As for how these inquiries are handled by FICO, they must rely on the inquiry codes reported the inquirees to make their determination of whether to treat it as a so-called "hard" of "soft" inquiry in their reporting. There are approx 12 different rinquiry codes availble for recording the reason for the inquiry. That depends on the accuracy of the inquiry code provided by the inquiree.
Take, for example, the failure of FICO scoring to only count multiple inquires for auto/mortage loas with a window as a single inquiry. The problem was most likely . because each inquiree did not properly code their inquiry with a code that FICO recognizes as having been for that purpose.
Inquiry codes, and soft and hard pull categorization, are not regulated under the FCRA, and thus are not, by themselves, a subject of dispute.
Disputing an inquiry showing in your CR would probably, in my opinion, require you to file a dispute under FCRA 611(a), challenging the accuracy of their seft-certification of the reason for the inquiry. that was provded to the CRA under FCRA 607(a). Since that basic documentation is only retained in your credit file, and is not provided in your CR, that would be most difficult to do.

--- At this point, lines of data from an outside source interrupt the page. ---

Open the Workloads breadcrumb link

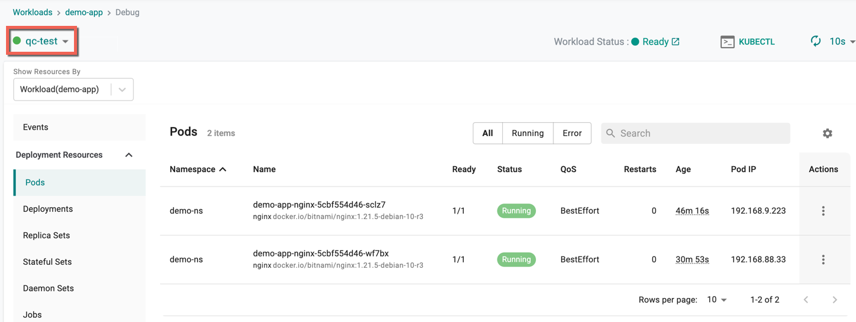32,12
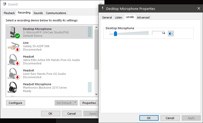The image size is (203, 123).
Task: Mute the Desktop Microphone speaker button
Action: click(171, 34)
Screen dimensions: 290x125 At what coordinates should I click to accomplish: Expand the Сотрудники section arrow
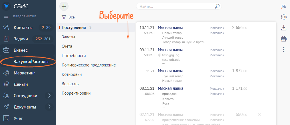coord(49,96)
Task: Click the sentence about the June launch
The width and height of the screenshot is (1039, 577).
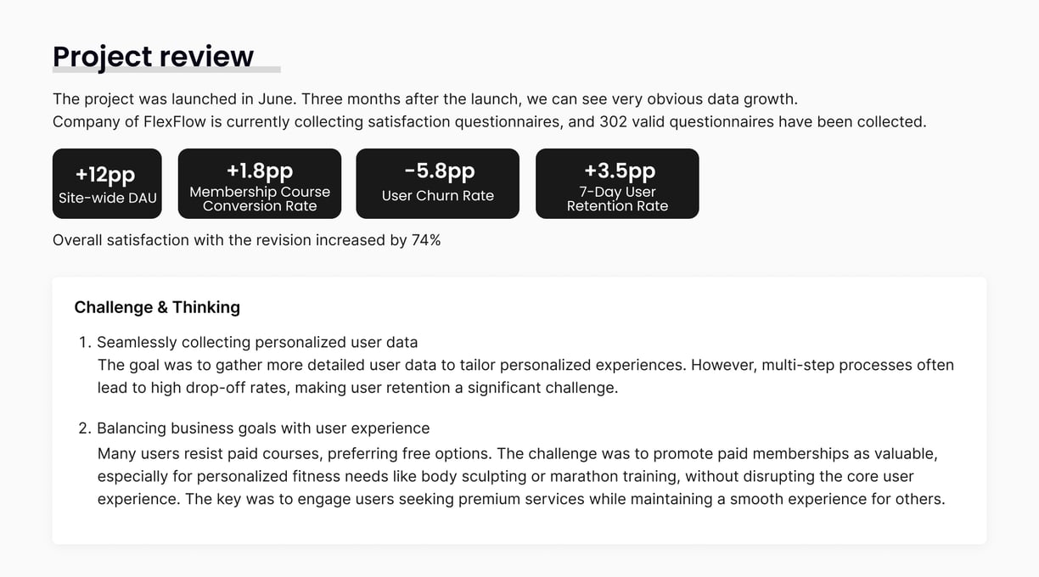Action: click(424, 99)
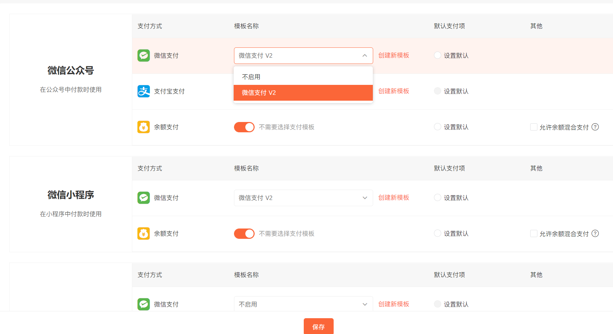
Task: Check 允许余额混合支付 in 微信公众号 section
Action: (x=534, y=127)
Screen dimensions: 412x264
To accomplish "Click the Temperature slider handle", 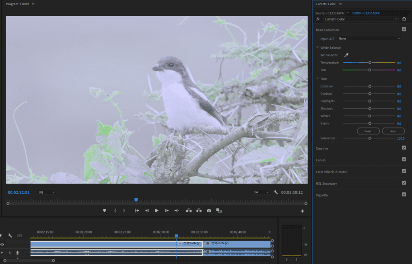I will point(370,63).
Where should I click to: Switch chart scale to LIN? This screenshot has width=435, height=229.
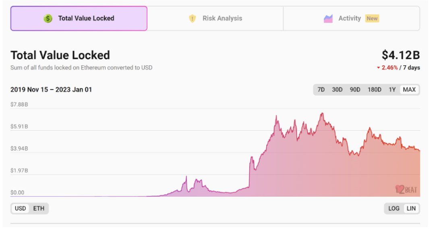pyautogui.click(x=411, y=208)
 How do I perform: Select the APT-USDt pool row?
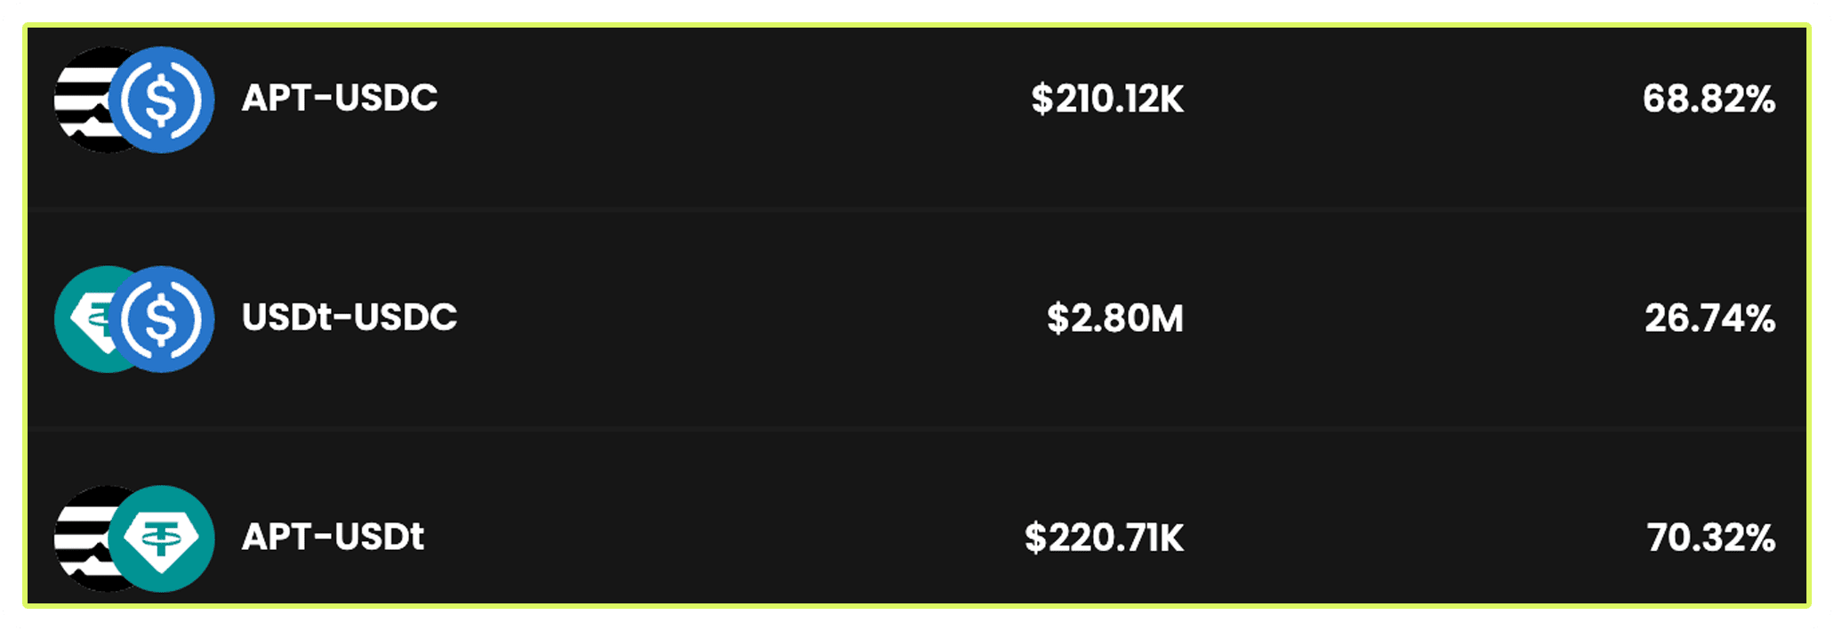click(917, 517)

The best way, in my opinion, to deal with credit inquiries is to first order your full credit report from annualcreditreport.com That is the only CR that know of that lists the reason codes for your inquires. If you see one that is incorrect, I was first contact the party who made the inquiry, and ask them to update their prior reporting with the CRAs..
Usually, by the time you go through all of that, the one-year scoring parameter used by FICO will most likely either have expired, or is close to expiring. So little or nothing is gained.
Your right it is a lot of work to have them removed , but it is helpful if there are under a year old.So they still effecting a score.The credit bureas wont dispute them at all anymore unless a police report is filed for fraudulent ones.Also I have gained a lot of suceess using the BBB and attorney general office to have negatives removed that were in accurate for me and some friends.